[Data shown]
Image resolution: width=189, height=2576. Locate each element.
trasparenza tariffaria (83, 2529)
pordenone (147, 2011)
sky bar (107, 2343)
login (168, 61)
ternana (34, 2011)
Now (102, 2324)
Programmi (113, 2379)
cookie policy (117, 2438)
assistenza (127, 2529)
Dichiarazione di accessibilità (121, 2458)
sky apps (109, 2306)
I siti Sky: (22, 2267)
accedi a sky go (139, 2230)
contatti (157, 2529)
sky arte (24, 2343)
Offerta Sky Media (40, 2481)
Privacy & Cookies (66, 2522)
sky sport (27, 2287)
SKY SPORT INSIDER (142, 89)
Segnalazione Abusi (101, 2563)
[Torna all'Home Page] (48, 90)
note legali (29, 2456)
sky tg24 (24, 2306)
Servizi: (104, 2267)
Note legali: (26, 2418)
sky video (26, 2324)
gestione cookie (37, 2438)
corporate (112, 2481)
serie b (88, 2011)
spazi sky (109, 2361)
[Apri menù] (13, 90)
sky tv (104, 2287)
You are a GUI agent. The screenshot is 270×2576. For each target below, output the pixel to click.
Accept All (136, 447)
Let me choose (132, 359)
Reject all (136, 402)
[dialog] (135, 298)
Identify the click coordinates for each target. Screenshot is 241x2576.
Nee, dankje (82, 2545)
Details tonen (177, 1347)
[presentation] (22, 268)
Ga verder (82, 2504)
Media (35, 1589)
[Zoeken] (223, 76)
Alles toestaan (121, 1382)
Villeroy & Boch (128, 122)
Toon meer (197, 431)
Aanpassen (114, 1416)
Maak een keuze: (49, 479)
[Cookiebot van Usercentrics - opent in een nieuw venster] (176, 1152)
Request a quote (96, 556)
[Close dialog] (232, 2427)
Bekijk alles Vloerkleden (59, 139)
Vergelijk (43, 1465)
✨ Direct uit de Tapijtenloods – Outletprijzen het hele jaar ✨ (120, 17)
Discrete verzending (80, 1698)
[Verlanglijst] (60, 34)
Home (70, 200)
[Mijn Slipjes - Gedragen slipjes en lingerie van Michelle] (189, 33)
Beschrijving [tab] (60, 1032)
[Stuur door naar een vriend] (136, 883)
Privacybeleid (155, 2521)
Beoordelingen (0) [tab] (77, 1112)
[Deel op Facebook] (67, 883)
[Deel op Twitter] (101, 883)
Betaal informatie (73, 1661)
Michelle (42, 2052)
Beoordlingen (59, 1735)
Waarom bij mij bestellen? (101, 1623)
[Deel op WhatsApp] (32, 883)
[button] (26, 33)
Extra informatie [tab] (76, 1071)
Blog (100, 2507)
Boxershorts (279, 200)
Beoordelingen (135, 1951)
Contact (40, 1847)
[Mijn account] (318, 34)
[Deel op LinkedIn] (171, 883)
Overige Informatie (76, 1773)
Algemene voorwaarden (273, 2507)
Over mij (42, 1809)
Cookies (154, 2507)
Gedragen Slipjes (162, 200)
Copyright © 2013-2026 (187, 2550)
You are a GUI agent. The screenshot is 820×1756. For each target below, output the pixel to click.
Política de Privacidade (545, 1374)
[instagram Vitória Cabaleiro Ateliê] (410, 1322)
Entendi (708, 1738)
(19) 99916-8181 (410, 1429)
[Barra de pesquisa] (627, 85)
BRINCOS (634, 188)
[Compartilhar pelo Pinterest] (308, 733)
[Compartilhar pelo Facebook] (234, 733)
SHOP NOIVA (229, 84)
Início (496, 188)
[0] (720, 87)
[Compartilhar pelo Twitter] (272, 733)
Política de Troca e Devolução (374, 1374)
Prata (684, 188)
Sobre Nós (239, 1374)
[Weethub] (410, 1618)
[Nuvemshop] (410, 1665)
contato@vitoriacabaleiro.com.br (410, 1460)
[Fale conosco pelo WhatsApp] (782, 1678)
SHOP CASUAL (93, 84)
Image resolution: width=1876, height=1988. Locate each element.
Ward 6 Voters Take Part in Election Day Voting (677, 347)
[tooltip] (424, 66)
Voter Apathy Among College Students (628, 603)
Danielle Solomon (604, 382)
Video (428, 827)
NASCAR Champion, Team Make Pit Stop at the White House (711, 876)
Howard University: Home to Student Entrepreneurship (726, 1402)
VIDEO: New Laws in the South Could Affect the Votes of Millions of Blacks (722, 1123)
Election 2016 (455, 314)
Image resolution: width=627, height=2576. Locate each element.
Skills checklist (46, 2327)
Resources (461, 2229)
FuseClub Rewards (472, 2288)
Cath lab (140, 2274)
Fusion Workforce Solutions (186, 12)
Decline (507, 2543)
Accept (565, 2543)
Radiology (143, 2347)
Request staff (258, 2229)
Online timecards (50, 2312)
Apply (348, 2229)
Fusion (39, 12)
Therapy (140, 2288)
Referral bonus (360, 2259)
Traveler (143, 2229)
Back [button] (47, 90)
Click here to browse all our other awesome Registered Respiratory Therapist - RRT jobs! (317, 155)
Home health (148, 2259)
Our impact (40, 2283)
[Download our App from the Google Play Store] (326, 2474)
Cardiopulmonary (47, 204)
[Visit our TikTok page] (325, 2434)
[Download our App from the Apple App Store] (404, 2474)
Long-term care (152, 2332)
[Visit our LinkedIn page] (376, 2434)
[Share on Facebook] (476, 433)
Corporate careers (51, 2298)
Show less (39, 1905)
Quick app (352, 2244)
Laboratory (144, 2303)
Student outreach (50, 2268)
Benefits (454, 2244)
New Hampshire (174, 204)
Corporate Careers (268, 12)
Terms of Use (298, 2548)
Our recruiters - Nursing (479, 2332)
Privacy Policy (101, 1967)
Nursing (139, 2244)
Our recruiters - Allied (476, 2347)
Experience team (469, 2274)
[/Data shown]
*Work item*. Once you reach the line with "Cookies (154, 2507)" in the data above, copy it and every line after it exactly, up to and including the line with "[Visit our TikTok page] (325, 2434)".

*Output for this task*.
Cookies (154, 2507)
Gedragen Slipjes (162, 200)
Copyright © 2013-2026 (187, 2550)
You are a GUI agent. The screenshot is 820×1756. For each target below, output the pixel to click.
Política de Privacidade (545, 1374)
[instagram Vitória Cabaleiro Ateliê] (410, 1322)
Entendi (708, 1738)
(19) 99916-8181 (410, 1429)
[Barra de pesquisa] (627, 85)
BRINCOS (634, 188)
[Compartilhar pelo Pinterest] (308, 733)
[Compartilhar pelo Facebook] (234, 733)
SHOP NOIVA (229, 84)
Início (496, 188)
[0] (720, 87)
[Compartilhar pelo Twitter] (272, 733)
Política de Troca e Devolução (374, 1374)
Prata (684, 188)
Sobre Nós (239, 1374)
[Weethub] (410, 1618)
[Nuvemshop] (410, 1665)
contato@vitoriacabaleiro.com.br (410, 1460)
[Fale conosco pelo WhatsApp] (782, 1678)
SHOP CASUAL (93, 84)
Image resolution: width=1876, height=1988. Locate each element.
Ward 6 Voters Take Part in Election Day Voting (677, 347)
[tooltip] (424, 66)
Voter Apathy Among College Students (628, 603)
Danielle Solomon (604, 382)
Video (428, 827)
NASCAR Champion, Team Make Pit Stop at the White House (711, 876)
Howard University: Home to Student Entrepreneurship (726, 1402)
VIDEO: New Laws in the South Could Affect the Votes of Millions of Blacks (722, 1123)
Election 2016 (455, 314)
Image resolution: width=627, height=2576. Locate each element.
Skills checklist (46, 2327)
Resources (461, 2229)
FuseClub Rewards (472, 2288)
Cath lab (140, 2274)
Fusion Workforce Solutions (186, 12)
Decline (507, 2543)
Accept (565, 2543)
Radiology (143, 2347)
Request staff (258, 2229)
Online timecards (50, 2312)
Apply (348, 2229)
Fusion (39, 12)
Therapy (140, 2288)
Referral bonus (360, 2259)
Traveler (143, 2229)
Back [button] (47, 90)
Click here to browse all our other awesome Registered Respiratory Therapist - RRT jobs! (317, 155)
Home health (148, 2259)
Our impact (40, 2283)
[Download our App from the Google Play Store] (326, 2474)
Cardiopulmonary (47, 204)
[Visit our TikTok page] (325, 2434)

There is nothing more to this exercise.